When litigation over auction-rate securities was all the rage, purchasers often ended up in front of arbitration panels rather than judges and juries. But before Goldman filed its motion Wednesday, I hadn’t noticed any MBS defendant attempting to compel arbitration. Nor does Goldman’s brief cite any previous ruling that forced an MBS claimant out of court and into arbitration. When I checked with the Financial Industry Regulatory Authority, which oversees arbitration between brokerages and their clients, I found out that some disputes over collateralized debt obligations that reference mortgage-backed securities have been arbitrated, but there’s not enough MBS-related arbitration to warrant a separate category in FINRA’s database. Even though Goldman’s motion to compel arbitration involves claims on only $40 million of MBS, if Cote grants the motion, she will raise MBS arbitration from obscurity.

NCUA does have defenses against Goldman’s motion, which it laid out in a letter to the bank on Oct. 17. NCUA argues that the 1992 contract between Southwest Corporate and Goldman doesn’t govern NCUA’s claims because, as an initial matter, it was not in the credit union’s files and may have been repudiated by other missing agreements. More substantively, as Goldman explained in the brief it filed Wednesday, NCUA asserts that the statute that created the agency permits it to sidestep or otherwise repudiate Southwest Corporate’s agreement because it hinders the resolution of the credit union’s affairs. Goldman doesn’t think much of NCUA’s arguments, but I’m sure the agency’s positions will be presented more forcefully when it responds to the bank’s brief. NCUA counsel David Frederick of Kellogg Huber declined to comment, via email. Goldman counsel Richard Klapper of S&C didn’t respond to my phone message.

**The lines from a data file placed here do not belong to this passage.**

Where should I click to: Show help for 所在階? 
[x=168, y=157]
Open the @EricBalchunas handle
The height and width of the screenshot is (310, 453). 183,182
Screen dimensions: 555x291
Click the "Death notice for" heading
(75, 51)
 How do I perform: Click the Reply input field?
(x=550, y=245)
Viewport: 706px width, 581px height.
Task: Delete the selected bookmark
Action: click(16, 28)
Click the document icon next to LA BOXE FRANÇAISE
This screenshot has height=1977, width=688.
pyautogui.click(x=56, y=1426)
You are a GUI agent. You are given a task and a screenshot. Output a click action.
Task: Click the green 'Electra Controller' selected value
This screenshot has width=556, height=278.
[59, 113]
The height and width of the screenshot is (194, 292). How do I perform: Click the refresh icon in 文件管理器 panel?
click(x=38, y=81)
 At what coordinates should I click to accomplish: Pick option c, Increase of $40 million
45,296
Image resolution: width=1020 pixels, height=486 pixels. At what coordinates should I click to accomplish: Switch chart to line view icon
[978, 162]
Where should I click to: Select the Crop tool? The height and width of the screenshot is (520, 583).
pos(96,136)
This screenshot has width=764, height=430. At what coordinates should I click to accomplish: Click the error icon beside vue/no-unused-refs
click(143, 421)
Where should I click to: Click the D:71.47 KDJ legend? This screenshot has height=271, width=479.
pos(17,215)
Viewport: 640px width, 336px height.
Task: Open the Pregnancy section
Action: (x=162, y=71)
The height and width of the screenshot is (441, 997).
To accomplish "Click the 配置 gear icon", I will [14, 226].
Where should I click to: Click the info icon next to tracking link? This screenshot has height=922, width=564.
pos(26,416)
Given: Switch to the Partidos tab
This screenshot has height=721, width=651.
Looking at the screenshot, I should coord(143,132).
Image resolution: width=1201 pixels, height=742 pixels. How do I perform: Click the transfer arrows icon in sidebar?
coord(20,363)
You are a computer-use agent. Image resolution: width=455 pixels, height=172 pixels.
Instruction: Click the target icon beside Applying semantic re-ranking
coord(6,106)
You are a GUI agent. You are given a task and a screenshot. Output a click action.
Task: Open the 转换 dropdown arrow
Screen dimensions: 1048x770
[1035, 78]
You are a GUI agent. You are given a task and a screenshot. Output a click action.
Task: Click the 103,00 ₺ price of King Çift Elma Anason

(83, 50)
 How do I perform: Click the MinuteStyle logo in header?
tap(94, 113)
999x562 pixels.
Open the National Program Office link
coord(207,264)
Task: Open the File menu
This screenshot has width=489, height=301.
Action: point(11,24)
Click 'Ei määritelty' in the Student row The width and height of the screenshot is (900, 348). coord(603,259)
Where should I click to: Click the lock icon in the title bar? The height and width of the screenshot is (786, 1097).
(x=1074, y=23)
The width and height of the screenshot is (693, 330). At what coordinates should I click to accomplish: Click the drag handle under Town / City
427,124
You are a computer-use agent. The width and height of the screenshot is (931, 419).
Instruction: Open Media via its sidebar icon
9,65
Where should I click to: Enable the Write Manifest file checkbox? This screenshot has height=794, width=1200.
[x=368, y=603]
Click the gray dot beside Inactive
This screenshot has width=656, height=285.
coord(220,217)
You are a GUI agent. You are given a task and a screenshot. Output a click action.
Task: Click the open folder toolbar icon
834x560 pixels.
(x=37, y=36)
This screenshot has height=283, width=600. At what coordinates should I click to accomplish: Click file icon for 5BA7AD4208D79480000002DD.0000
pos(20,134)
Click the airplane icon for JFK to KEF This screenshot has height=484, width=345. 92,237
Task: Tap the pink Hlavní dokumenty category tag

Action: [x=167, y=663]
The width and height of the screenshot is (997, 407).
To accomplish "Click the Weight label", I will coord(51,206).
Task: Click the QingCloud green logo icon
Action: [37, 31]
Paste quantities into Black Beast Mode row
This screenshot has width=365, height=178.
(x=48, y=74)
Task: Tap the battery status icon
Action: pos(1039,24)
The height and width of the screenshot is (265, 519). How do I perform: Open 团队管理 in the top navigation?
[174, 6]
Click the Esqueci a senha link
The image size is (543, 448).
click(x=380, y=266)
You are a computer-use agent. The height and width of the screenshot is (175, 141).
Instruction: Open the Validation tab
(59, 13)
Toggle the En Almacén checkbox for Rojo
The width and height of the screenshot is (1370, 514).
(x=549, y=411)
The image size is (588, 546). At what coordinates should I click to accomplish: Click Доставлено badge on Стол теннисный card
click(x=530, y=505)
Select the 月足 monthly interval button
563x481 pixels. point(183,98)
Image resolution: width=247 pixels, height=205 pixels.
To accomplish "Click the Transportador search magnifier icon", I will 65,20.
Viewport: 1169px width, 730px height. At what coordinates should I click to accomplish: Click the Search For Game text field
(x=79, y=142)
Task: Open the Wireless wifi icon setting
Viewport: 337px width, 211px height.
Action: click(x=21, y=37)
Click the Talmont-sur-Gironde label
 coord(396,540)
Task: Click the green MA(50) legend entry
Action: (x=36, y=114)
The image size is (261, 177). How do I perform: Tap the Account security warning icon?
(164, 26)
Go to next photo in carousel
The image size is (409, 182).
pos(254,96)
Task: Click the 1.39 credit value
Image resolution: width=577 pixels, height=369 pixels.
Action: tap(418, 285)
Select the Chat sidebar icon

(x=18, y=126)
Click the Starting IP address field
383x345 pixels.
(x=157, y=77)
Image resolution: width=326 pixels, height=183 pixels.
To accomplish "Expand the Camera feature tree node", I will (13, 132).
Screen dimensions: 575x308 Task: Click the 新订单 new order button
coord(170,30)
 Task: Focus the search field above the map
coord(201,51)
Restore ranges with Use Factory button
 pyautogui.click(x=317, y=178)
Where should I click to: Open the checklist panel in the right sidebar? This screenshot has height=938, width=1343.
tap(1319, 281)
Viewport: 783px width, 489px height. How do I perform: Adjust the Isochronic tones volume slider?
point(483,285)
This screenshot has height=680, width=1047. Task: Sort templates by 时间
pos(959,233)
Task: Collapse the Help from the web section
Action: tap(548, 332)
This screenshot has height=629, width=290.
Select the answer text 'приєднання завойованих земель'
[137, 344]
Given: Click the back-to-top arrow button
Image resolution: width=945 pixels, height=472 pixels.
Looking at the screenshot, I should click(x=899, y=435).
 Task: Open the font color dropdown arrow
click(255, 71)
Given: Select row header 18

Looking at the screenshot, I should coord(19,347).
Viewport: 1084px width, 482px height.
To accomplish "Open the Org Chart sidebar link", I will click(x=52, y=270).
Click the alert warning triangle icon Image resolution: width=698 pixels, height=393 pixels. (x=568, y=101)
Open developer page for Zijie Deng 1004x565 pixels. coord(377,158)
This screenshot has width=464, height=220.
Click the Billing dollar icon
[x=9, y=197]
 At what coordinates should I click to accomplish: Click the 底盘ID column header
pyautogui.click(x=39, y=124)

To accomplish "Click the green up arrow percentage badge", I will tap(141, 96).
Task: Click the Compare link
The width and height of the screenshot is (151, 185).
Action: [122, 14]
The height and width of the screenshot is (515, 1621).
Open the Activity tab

I should note that arbitration isn’t always a boon to defendants. A FINRA panel in 2009, for instance, socked Credit Suisse for an award of more than $400 million for the sale of auction-rate securities to its onetime client STMicroelectronics. Credit Suisse subsequently challenged the award in federal court, but it’s extremely difficult to reverse arbitration results and the bank’s effort failed. In fact, as my Reuters colleague Nate Raymond reported last spring, in the late stages of ARS litigation, plaintiffs often ended up opposing bank efforts to keep disputes in court rather than going to arbitration. Perhaps Goldman should be careful what it’s wishing for in NCUA’s Southwest Corporate case.